Thursday, 11 January 2018

Could the Universe have Created Itself?

Skydive Phil has a new Before the Big Bang episode out, “Can the Universe Create Itself?”  In The Boundary Proposal and i-Time, before having seen the video, I suggested that the answer would be no.  Now, after having seen it, my answer remains a steadfast no.  Note that I have changed the tense in the title of this article, effectively making it a different question, but the answer to both questions is no.

I think that the star of the video, Gott (amusingly the German word for “god”, noting that all nouns in German are capitalised), was addressing a different question: could the universe have emerged from a closed timelike curve? or, could a universe which is temporally unbounded have a beginning in the finite past?  The answer to both of these, according to Gott, is yes.

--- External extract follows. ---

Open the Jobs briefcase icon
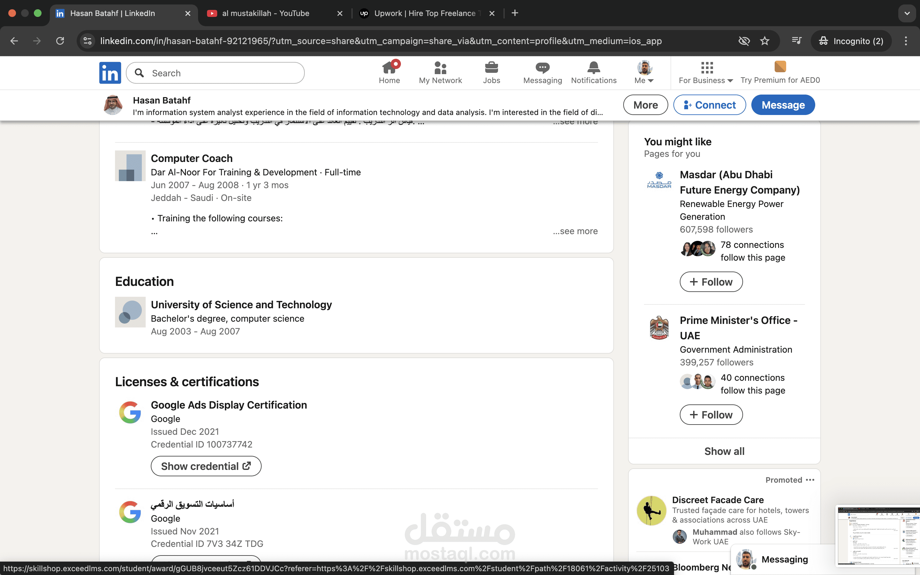Viewport: 920px width, 575px height. pos(491,68)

My issue, however, is that all the clever folding of space (and balancing of different types of vacuums to result in zero energy and zero pressure) doesn’t provide you with an escape from the problem of (infinite) regress in which you keep going back to an initial state and ask how that “initial” state got there – at which point you admit to a new “initial” state.  Even if there was a primordial closed timelike loop out which our universe sprung (somehow resulting in the hot dense, pre-Big Bang state), you can ask how that closed timelike loop got there.  And was (is?) the medium in which that closed timelike loop existed (exists?)?  Clearly it’s not “in space”, but it would be a loop of something, presumably, “in” something.

I agree that, given the assumption of an initial closed timelike loop, we could have a universe that just happens due to a quantum fluctuation but I don’t think we really have an argument here against a theist (the believer in a different kind of Gott) who might argue for a quantum engineering version of the Creator, one that carefully sculpts a very specific closed timelike loop – from nothing and in nothing – out of which the pre-determined universe springs entirely in accordance with some divinely inscrutable plan.


I have a somewhat different view on cosmogony, the origins of the universe.  As I described in The Boundary Proposal and i-Time, I see this universe as being inside a black hole.  I also see the universe that is “outside” (and in a sense “outwhen”) our black hole as also being inside a black hole, although I don’t have the same level of evidence to support that notion – I am just assuming the consistency of relativity (some of the initial conditions would be not need to be consistent across universes).  And so on, each universe is encapsulated in a black hole nestled in the next universe up.  (I say “up” because a black hole is a gravity well and you go down into wells.)

Although this universe (and all universes in this chain) may be future eternal, we can nevertheless consider them as being a sequence of expansion-contraction phases (ECPs) – because the part that matters, the mass-energy will inevitably contract even if the empty space around it expands forever.

My concept is that it is possible, if unlikely, under quantum physics for things to wobble into existence.  Not things like Boltzmann brains, which are far too complex to actually eventuate, but tiny amounts of mass-energy.  Even if only miniscule amounts of mass-energy eventuate in each link of the universal chain, the chain is not limited as far as the number of links (the ECPs) so eventually, you will end up with a universe as large as ours.

I have no idea how much mass-energy could come into existence via quantum mechanical processes in each universe, but if we limit it to, for example, one joule per ECP, then to arrive at a universe our size would take 1070 ECPs.  This is a lot of iterations and it becomes less surprising that, eventually, a species such as ours should eventuate.  It could be that less mass-energy is added each time, perhaps the least amount of energy possible at the time it comes into existence - which today would be c.h/(width of the universe) and that is a pretty small amount of energy.

Now this idea can be applied to another problem – if only very small amounts of energy are added each time, how could it be that the first black hole formed?  If there was only a tiny bit of energy at first it would not be enough to form a black hole, because you need at least a Planck mass in a Planck volume (which is notionally the smallest volume).  However, if the lowest amount of mass-energy that can be added by quantum mechanics to a universe is defined by c.h/(width of the universe) then, when the universe is as small as it can be, at Planck volume, the width is one unit of Planck length and in that case the lowest possible amount of energy is precisely one unit of Planck energy, precisely what you need for your first black hole.  This first black hole would commence the ECP process, which is initially instantaneous (actually one unit of Planck time), until there is another quantum mechanical event that adds another minimum amount of energy.  So the number of ECPs between us and that first quantum mechanical event could be, well … astronomical.  Beyond astronomical.

In my model, the universe does not create itself, but its beginnings are extremely humble, it is equivalent to a multiverse – but at least partially sequential (I have no issue with each individual black hole spawning their own chain of future eternal universes, prior to be being subsumed in the final universal black hole) – and it gives support to the idea that a universe as suitable for life as ours could indeed arise merely by chance, even if “fine tuning” for it were necessary.


I did mention above that the universe, or at least the part of it that matters, will inevitably contract.  This sounds like it might be a big claim, so I will try to address that another day.